Money raised through public offers in India has hit a new five-year low this year. This year saw companies raising Rs 16,927 crore through initial public offers (IPOs) and follow-on public offers (FPOs), a decline of 63% compared with Rs 45,137 crore that was raised last year, says research firm Prime Database. The last time Indian companies raised less than Rs 20,000 crore in a single year was in 2003 when firms mopped up Rs 2,179 crore through 14 issues.
Following the poor show of public offers and low-investor sentiment in the stock market, several Indian companies have withdrawn their plans to raise funds through new public issues.

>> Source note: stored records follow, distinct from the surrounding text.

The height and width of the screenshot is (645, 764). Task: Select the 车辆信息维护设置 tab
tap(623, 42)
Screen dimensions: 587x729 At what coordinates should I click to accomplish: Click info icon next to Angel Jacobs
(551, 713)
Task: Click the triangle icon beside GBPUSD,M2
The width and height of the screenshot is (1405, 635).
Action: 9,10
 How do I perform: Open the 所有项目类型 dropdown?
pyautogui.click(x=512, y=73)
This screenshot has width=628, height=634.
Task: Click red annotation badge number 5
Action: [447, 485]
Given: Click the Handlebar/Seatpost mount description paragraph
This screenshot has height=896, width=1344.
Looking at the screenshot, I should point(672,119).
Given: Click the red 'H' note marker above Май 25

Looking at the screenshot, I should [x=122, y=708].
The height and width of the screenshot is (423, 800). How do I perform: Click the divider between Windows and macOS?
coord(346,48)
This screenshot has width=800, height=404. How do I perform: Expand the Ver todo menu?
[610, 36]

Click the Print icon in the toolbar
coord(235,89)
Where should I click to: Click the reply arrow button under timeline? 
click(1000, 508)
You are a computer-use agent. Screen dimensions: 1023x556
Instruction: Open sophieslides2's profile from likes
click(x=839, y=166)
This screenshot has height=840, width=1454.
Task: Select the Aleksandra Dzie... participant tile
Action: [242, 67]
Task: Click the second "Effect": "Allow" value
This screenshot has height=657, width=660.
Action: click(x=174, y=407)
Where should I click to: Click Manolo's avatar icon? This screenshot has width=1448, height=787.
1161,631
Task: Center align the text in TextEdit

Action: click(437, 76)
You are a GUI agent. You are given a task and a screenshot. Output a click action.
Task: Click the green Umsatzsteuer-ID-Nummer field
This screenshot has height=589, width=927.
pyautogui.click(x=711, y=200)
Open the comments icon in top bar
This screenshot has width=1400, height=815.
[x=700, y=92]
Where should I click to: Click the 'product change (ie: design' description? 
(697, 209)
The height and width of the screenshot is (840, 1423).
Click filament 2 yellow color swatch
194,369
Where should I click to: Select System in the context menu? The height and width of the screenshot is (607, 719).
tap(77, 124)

The only significant factor in 2008, was the issue of Reliance Power, the largest ever IPO in India, which raised Rs 10,123 crore. This single IPO accounted for 60% of the year’s total fund mobilisation through public offers. As per the data compiled by Prime Database, there were only two issues of over Rs 1,000 crore each compared with six in 2007. In 2008, 22 of 38 issues raised less than Rs 100 crore, with 14 raising less than Rs 50 crore.
There was a significant decline in also the number of public issues this year. As against 106 public equity issues in the previous year, 2008 recorded only 38 issues, a drop of 64%.
This was partly due to the response from the public to the issues of the year, unlike 2007. Only six of the 37 IPOs received oversubscription of more than 10 times, compared with 50 out of 101 IPOs in 2007. Moreover, as many as 14 issues barely managed to get a one-time subscription. Worse, three IPOs had to be cancelled because of lack of response, including the Rs 5,436 crore issue of Emaar MGF and the Rs 564 crore issue of Wockhardt Hospitals.